> Trecho para leitura:
O Acidente pela falta de Alternativa de Trabalho Seguro

3ª PARTE: O ACIDENTE PELA FALTA DE ALTERNATIVA DE TRABALHO SEGURO

Autores: Hudson Couto e Dennis Couto

“Se não for seguro, não faça”. Esse é o mantra de muitos programas comportamentais. Mas a realidade não é bem assim, e o número de acidentes decorrentes de falta de condições ergonômicas para o trabalho é muito alto.

O acidente

Numa empresa petroquímica, um dos gerentes nos relatou o caso de um operador de área que, ao caminhar sobre a tubulação (o que é proibido por norma interna), caiu de uma altura de mais de 3 metros, ficando afastado por alguns dias; ao retornar, ele, gerente, foi aplicar uma medida disciplinar, ocasião em que o trabalhador teria retrucado mais ou menos assim: “OK, eu assino, mas o senhor não terá mais produção”. 

O gerente questionou o trabalhador quanto a essa resposta, uma vez que a norma de segurança da empresa era explícita quanto à proibição de subir em tubulações, e o trabalhador respondeu: “Eu não estou desafiando o senhor, simplesmente estou dizendo que, para produzir, tenho que subir na tubulação. Não só eu, mas também todos os meus colegas.”

Indo então até a área, o gerente viu o motivo da fala do trabalhador: a posição de algumas válvulas. De fato, em algum horário do dia ou da noite, conforme o processo, a válvula teria que ser acionada, e não havia outra condição de fazê-lo a não ser subindo sobre a tubulação. À ocasião do projeto dessa área, “passou batido” que qualquer ser humano precisaria de um acesso adequado para conseguir abrir as válvulas.

> Material fornecido:
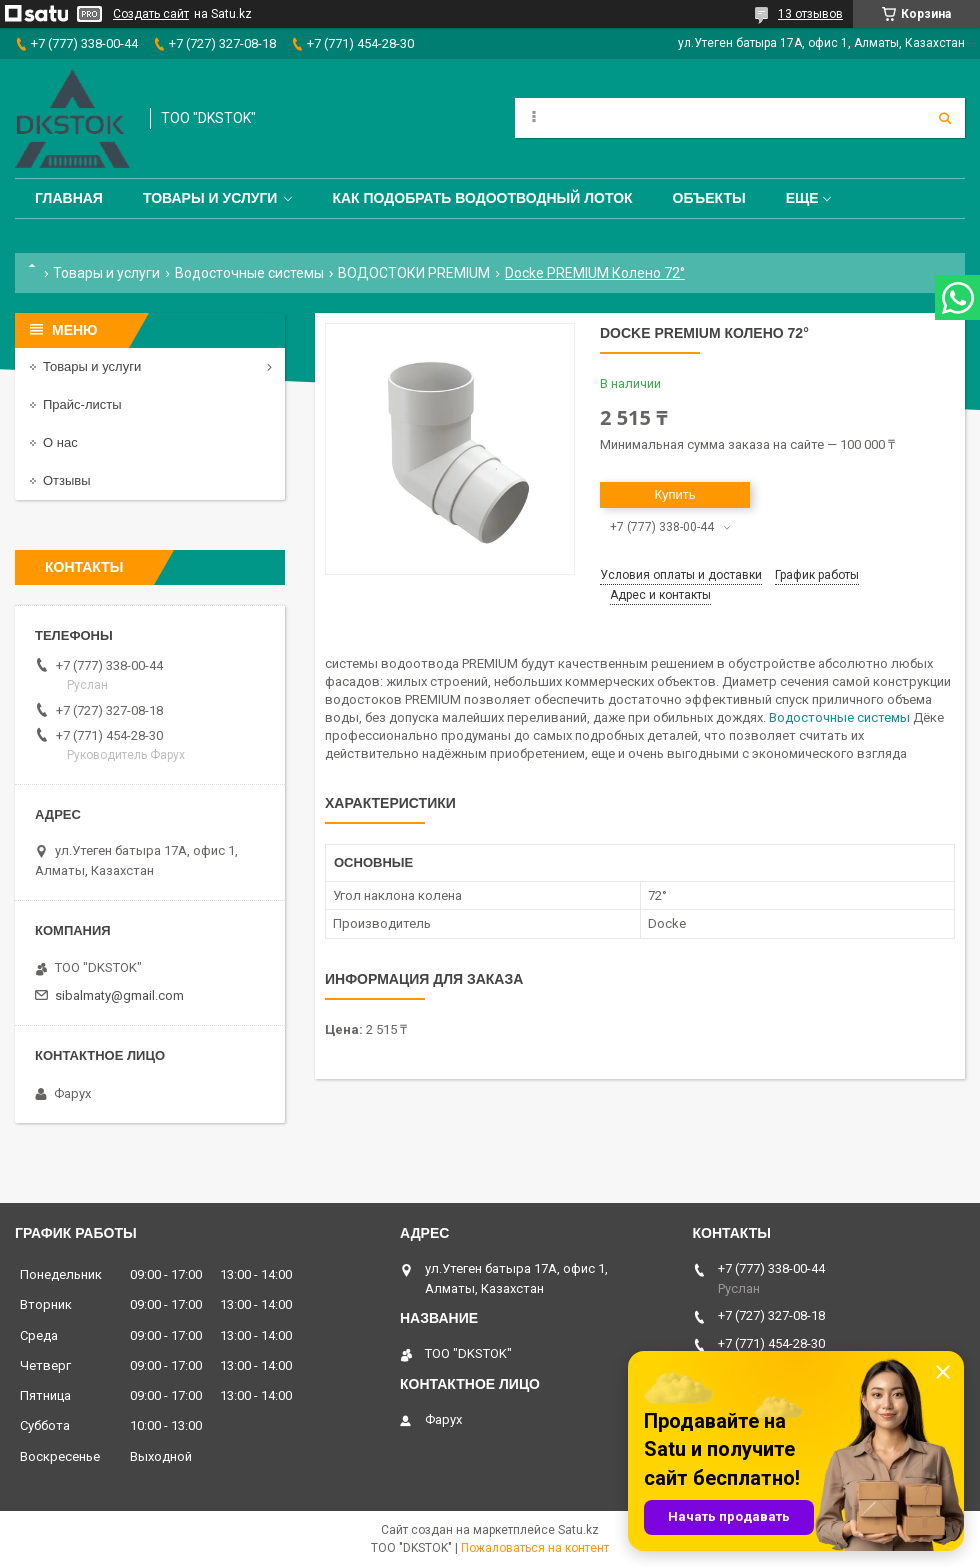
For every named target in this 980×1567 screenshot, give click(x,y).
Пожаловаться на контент (535, 1548)
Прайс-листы (82, 404)
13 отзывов (810, 14)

> Requisitos das tarefas:
[1] Liste todas as falas e expressões que o trecho para leitura coloca entre aspas.
[2] Segundo o trecho para leitura, de que altura caiu o operador de área?

> Respostas às tarefas:
[1]
- “Se não for seguro, não faça”
- “OK, eu assino, mas o senhor não terá mais produção”
- “Eu não estou desafiando o senhor, simplesmente estou dizendo que, para produzir, tenho que subir na tubulação. Não só eu, mas também todos os meus colegas.”
- “passou batido”

[2] De mais de 3 metros.